Koszty zakupu praw do transmisji meczów rosną z roku na rok. Trudno dziwić się firmom, że coraz częściej oglądają wielokrotnie pieniądze z każdej strony zanim je wydadzą na ten cel. Wśród klientów NC+ zawrzało, kiedy firma poinformowała, że nie udało się jej zakupić praw do emisji meczów Primera Division. W szczególności ubolewają kibice dwóch najlepszych drużyn ligi jak i świata – FC Barcelony i Realu Madryt. Na profilach Facebookowych nc+ i CANAL+ niemal każdy wpis, nawet nie związany z piłką nożną kwitowany jest „soczystymi” uwagami wobec działania platformy.
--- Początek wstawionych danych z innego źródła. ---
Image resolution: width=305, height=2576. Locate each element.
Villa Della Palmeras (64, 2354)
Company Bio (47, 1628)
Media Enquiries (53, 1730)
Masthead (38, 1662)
Po niezbyt przychylnym przyjęciu przez klientów decyzji o braku w portfolio firmy meczów La Liga, nc+ wydało oświadczenie. "Platforma nc+ zapewnia swoim widzom szeroki dostęp do transmisji z największych wydarzeń sportowych na świecie w ramach bogatej i zróżnicowanej oferty. Dbając o naszych abonentów i biorąc pod uwagę wydarzenia cieszące się największym zainteresowaniem widzów, pozyskaliśmy na 3 kolejne sezony na wyłączność rozgrywki UEFA Champions League, a w ostatnim czasie również na 4 lata prawa do transmisji polskiej Ekstraklasy. Ekskluzywnie na platformie nc+ kibice mogą oglądać także transmisje jednej z najsilniejszych piłkarskich lig w Europie - angielskiej Barclays Premier League, najlepszej żużlowej ligi świata - PGE Ekstraligi czy prestiżowego cyklu Speedway Grand Prix. Oprócz najlepszych rozgrywek piłkarskich i wydarzeń na torach żużlowych, na antenach nc+ można oglądać m.in. koszykówkę, tenis, rugby, boks, MMA, golf czy żeglarstwo. Dowiedzieliśmy się, że prawa do ligi hiszpańskiej (La Liga) nabyła agencja praw sportowych, która - z tego co nam wiadomo - nie ma w planach uruchomienia własnych kanałów w Polsce. W dalszym ciągu pracujemy nad umożliwieniem oglądania tych rozgrywek bezpośrednio lub pośrednio, nie mając na tę chwilę gwarancji czy to się uda. Możemy zapewnić jednak kibiców, że wszystkie mecze Realu i Barcelony będą mogli oglądać w rozgrywkach UEFA Champions League, które będą od tego sezonu pokazywane ekskluzywnie w kanałach nc+ oraz dostępne bezpłatnie dla abonentów nc+ posiadających CANAL+ SPORT w aplikacji CANAL+ SPORT Online".
Oświadczenie nie uspokoiło nastrojów kibiców hiszpańskiej ekstraklasy. Klienci grożą rozwiązaniem umów, ale czy rzeczywiście jest to możliwe? W umowach z operatorami nie pojawiają się zapisy, które pozwalałyby klientom na rozwiązanie kontraktu w związku z wycofaniem kanały czy jak w tym przypadku wycofania pewnej pozycji programowej.
Prawo telekomunikacyjne daje konsumentom możliwość rozwiązania umowy w szczególnym przypadku.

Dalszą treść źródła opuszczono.